Deux approches donc, pour une forme d’encadrement par les gouvernements et autorités bancaires (18) et financières, qui seront à suivre en 2018.

Éducation, Éducation, Éducation

Au-delà de connaître l’évolution de la technologie et ses applications possibles, la question fondamentale qui demeure face à un tel « investissement » est encore, pour chaque investisseur, de déterminer si cela lui convient, s’il comprend le risque associé et s’il est prêt à en assumer les conséquences, surtout celles qui pourraient être négatives et se solder par des pertes d’argent importantes. Qui plus est, quelles sont les protections dont cet investisseur pourrait bénéficier ?

Ce dont on parle c’est de la nouveauté, du futur qu’elle représente et des valeurs phénoménales  actuellement attribuées par le marché alors que le produit, son encadrement et ses balises face à une dérive ne sont pas définis.

Il y a une sagesse de la part de nos autorités au Canada de faire des mises en garde, mais un bon rempart pour l’épargnant individuel demeure sa propre capacité à poser et à se poser les bonnes questions, ainsi que sa capacité à vraiment évaluer si le tout lui convient. Et cette capacité, c’est par sa propre éducation qu’elle commence.

L’épargnant, même éduqué,  a aussi souvent avantage à obtenir des conseils de la part de divers professionnels, parce que spécialisés et parce que nos autorités leur ont établi un cadre de responsabilités face à leurs clients.

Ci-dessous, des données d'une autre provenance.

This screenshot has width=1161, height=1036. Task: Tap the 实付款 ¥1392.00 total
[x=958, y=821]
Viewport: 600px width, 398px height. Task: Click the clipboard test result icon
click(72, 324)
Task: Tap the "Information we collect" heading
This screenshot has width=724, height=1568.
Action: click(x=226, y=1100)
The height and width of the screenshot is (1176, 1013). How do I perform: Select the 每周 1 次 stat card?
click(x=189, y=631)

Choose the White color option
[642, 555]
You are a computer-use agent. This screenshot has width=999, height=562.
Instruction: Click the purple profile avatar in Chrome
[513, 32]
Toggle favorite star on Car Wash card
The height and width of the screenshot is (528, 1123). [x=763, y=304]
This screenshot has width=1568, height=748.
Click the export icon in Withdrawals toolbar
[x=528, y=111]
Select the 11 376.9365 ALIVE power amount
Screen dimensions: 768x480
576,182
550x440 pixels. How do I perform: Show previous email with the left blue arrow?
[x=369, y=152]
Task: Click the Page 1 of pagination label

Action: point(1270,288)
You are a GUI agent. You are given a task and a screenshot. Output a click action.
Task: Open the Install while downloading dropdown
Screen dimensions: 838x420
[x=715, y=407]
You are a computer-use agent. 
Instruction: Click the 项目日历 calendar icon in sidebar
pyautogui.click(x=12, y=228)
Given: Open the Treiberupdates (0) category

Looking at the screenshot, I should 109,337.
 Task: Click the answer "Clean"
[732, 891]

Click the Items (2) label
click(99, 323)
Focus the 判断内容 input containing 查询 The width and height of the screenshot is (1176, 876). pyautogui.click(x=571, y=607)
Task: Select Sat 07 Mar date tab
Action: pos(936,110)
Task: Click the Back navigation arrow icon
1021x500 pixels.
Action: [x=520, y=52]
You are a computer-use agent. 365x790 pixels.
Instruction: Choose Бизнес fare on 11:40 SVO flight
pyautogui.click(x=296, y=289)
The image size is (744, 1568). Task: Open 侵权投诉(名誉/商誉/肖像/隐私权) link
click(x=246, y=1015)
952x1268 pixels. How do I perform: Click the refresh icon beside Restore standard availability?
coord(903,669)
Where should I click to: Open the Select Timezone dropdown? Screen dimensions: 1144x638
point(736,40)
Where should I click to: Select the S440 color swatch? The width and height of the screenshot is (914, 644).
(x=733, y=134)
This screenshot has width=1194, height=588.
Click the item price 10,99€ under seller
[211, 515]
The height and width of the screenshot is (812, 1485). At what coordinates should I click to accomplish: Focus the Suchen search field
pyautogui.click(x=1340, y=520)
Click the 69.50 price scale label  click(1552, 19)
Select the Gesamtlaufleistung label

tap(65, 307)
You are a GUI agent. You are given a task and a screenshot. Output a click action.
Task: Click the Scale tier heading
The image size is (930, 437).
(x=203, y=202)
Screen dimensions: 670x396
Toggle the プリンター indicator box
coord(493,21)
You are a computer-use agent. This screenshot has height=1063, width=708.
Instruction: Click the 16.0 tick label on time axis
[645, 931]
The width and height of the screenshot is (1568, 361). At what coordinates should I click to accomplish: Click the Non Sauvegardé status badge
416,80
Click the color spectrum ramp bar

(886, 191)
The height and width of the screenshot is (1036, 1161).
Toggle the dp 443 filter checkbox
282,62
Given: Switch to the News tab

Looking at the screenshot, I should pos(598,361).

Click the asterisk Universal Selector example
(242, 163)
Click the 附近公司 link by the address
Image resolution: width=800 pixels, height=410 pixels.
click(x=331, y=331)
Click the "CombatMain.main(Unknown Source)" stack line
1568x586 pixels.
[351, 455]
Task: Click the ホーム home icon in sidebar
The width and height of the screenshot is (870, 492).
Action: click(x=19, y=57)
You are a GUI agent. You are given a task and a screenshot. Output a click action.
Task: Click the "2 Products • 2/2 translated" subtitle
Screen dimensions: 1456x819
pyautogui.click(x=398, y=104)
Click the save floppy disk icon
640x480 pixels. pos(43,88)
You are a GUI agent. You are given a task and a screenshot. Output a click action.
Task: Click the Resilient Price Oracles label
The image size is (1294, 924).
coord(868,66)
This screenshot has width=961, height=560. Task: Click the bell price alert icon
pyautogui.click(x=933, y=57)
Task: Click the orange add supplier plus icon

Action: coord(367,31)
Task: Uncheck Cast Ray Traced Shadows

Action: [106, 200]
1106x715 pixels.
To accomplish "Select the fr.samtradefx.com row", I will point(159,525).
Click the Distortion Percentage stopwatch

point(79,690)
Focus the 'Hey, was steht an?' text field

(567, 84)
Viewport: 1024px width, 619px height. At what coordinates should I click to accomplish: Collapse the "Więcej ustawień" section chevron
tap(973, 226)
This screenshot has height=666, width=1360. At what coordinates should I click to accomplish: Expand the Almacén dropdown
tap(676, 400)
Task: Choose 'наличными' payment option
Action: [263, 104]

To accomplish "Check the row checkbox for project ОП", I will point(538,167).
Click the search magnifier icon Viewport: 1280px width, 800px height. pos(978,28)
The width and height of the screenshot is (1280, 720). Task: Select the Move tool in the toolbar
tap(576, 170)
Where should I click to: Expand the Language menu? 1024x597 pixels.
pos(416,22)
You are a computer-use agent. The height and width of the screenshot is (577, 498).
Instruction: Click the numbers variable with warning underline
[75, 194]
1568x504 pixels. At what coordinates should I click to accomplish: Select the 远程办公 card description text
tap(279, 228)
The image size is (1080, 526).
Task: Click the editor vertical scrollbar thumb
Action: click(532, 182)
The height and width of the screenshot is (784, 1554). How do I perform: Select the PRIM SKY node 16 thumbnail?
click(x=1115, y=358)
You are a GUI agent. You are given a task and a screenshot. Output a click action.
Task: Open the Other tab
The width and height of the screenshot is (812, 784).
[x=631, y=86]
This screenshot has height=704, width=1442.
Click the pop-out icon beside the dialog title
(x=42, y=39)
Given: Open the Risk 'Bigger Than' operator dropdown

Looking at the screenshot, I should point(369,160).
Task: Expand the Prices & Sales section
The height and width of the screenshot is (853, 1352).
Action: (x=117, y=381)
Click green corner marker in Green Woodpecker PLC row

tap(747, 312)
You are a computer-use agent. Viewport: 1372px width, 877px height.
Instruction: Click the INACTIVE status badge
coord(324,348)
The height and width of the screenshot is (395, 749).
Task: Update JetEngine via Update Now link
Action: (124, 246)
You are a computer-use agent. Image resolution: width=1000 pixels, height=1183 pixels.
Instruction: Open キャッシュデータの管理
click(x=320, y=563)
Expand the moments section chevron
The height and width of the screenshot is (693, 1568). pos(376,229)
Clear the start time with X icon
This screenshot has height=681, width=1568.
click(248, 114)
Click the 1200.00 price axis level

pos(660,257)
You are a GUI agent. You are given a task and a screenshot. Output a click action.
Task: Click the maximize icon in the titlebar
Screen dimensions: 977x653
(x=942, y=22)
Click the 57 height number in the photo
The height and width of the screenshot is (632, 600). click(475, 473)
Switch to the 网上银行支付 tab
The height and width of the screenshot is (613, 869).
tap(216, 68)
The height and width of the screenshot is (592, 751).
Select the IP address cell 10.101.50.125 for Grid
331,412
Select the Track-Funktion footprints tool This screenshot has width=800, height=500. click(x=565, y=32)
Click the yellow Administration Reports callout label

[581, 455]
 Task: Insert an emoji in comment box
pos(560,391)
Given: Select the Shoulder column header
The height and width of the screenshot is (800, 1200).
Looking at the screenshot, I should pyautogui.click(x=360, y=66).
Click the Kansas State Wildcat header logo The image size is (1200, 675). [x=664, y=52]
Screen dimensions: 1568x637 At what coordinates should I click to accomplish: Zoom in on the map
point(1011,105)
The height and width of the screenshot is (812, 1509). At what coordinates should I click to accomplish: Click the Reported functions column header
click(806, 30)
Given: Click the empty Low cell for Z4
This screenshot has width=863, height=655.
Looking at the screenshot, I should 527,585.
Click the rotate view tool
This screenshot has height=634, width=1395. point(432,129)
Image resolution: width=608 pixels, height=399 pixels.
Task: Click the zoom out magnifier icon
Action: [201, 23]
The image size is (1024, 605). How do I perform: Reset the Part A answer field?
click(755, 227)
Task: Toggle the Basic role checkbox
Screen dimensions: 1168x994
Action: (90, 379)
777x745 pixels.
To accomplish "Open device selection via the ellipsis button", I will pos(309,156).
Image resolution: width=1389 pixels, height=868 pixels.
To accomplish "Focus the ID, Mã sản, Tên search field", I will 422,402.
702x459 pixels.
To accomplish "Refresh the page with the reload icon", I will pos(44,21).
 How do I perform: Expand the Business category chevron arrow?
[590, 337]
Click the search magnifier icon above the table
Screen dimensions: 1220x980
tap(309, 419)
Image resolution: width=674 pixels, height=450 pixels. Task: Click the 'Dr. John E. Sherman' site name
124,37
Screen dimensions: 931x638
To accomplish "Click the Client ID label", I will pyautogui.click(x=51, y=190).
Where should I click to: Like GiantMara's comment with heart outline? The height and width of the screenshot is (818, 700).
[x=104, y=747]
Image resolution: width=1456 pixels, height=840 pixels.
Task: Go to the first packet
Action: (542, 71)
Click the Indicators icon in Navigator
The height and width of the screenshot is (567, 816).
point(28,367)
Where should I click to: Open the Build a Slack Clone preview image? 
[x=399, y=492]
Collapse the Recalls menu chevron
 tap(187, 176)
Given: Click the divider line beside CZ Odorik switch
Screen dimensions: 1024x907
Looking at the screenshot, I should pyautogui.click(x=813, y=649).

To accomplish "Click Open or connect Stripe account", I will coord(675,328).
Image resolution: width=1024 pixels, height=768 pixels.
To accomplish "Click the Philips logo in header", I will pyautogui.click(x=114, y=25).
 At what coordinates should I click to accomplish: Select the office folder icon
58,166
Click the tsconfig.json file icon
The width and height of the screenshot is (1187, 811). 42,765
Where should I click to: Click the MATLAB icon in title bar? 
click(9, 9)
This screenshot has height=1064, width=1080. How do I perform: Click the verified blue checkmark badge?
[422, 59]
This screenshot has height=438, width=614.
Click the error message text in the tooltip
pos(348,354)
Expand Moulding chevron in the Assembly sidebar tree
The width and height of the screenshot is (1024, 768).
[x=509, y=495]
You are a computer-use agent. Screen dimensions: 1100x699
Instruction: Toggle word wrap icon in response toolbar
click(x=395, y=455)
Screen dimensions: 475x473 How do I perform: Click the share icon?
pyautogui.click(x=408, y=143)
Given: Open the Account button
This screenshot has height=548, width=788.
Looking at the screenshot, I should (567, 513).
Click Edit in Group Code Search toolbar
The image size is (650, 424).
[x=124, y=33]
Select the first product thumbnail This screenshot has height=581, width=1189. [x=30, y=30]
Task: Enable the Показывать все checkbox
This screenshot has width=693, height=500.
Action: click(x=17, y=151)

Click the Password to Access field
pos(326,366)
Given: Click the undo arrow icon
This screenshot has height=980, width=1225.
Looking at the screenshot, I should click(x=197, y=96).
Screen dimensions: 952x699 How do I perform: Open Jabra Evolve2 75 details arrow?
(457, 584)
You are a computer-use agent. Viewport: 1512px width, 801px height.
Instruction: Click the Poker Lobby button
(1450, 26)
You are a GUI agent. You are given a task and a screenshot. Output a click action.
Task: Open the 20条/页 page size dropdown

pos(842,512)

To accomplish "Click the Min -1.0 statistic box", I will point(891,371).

Un message et un réflexe importants au cœur de l’éducation c’est qu’investir, ce n’est pas participer à une loterie, même inscrite dans la modernité.

(1)La Presse, jeudi 28 décembre 2017, «Les bitcoins dans les montagnes russes ».

(2)Éditorial Finance, Ariane Krol, La Presse, vendredi 29 décembre 2017, « L’année bitcoin ».

(3)Les affaires, Stéphane Rolland, 16 décembre 2017, «  Bitcoin et marijuana : le point sur les secteurs en vogue ».

(4)Paris Match (La Presse), Édition du 31 décembre 2017 », Anne-Sophie Lechevallier et Flore Olive, « Les mineurs de fonds ».

(5)Les affaires, 17 janvier 2018, « Bitcoins : les spéculateurs quittent le navire ».

(6)Idem (4).

(7) Idem (2).

(8)Idem (3).

(9)Daniel Germain, Blogue, Les affaires 19 décembre 2017, « Pourquoi cette bulle du bitcoin est fantastique ».

(10)Conseiller.ca, 20 décembre 2017, « Les signes d’une future crise seraient réunis ».

(11) »Le top 10 des cryptomonnaies qui ont flambé en 2017 », Les affaires, 10 janvier 2018

(12)Idem  (4)

(13)Jean-Paul Gagné, Les affaires,  16 décembre 2017, « Je n’aime pas ».

(14)Communiqué, 18 décembre 2017, « Les Autorités canadiennes en valeurs mobilières rappellent aux investisseurs les risques inhérents aux contrats à terme sur cryptomonnaies ».

(15)La Presse, mardi 19 décembre 2017.

(16)Idem (4).

(17)La Presse, Édition du 30 décembre 2017, « L’Inde compare le bitcoin au système de Ponzi ».

(18) «  Le bitcoin m’empêche aussi de dormir la nuit » -Discours de Stephen Poloz, gouverneur de la Banque du Canada- François Remy, Les affaires, 14 décembre 2017.